French postcard by A.N., Paris, no. 1239. Photo: Ancrenaz. Publicity still for Le capitan (1946).
French postcard by Editions du Globe, Paris, no. 170. Photo: Studio Harcourt.
Sophie Demarets played the love interest of Maurice Chevalier in the musical comedy Ma pomme/Just Me (1950, Marc-Gilbert Sauvajon), then the French mistress of Aldo Fabrizi in Luigi Zampa’s comedy Signori, in carrozza!/Rome-Paris-Rome (1951), and Rose Bertin in Si Paris nous était conté/If Paris Were Told to Us (1956, Sacha Guitry). Her filmography counts dozens of B-pictures from the 1950's and 1960's, such as comedies with Jean Richard, Jean Poiret, Michel Serrault and Francis Blanche. In the same years Desmarets triumphed on stage with Fleur de cactus (Cactus Flower) and after that Peau de vache (Cow Hide) - in 1989 she would star in the TV version of Fleur de cactus (1989, Yves-André Hubert). In 1962 Desmarets was member of the jury of the Cannes film festival. A year later she played on TV the title role of Madame Sans-Gêne (1963, Claude Barma). In the 1960's and 1970's Sophie Desmarets’ popularity grew in particular because of her contributions to television productions. From around 1980 on physical constraints forced her to reduce more and more her professional activities. In her last film performance in Fallait pas!.../Should not!... (1996) directed by and starring Gérard Jugnot, she was the mother of Michèle Laroque. Sophie Desmarets had married René Froissant since 1942. They had a daughter Catherine.

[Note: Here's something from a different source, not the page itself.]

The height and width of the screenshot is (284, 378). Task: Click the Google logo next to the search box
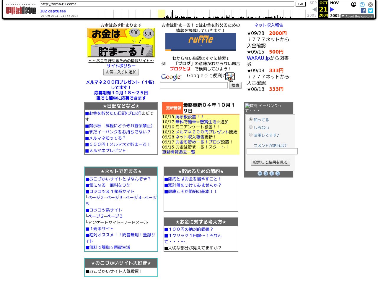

In 1949 Desmarets divorced Froissant and married writer and film critic Jean de Baroncelli, son of filmmaker Jacques de Baroncelli. With him she had a second daughter Caroline. Because of this marriage she becamemarquise de Baroncelli-Javon. Sophie Desmarets was Chevalier des Arts et des Lettres. Since the 1990's she focussed her attention on her antique shop in Paris and she had a passion for gardening. Her memories were published in 2004 as Les mémoires de Sophie. Sophie Desmarets died in her hometown Paris on 13 February 2012.
French postcard by Editions P.I., Paris, no. 439. Photo: Sam Lévin.
French postcard by Editions P.I., Paris.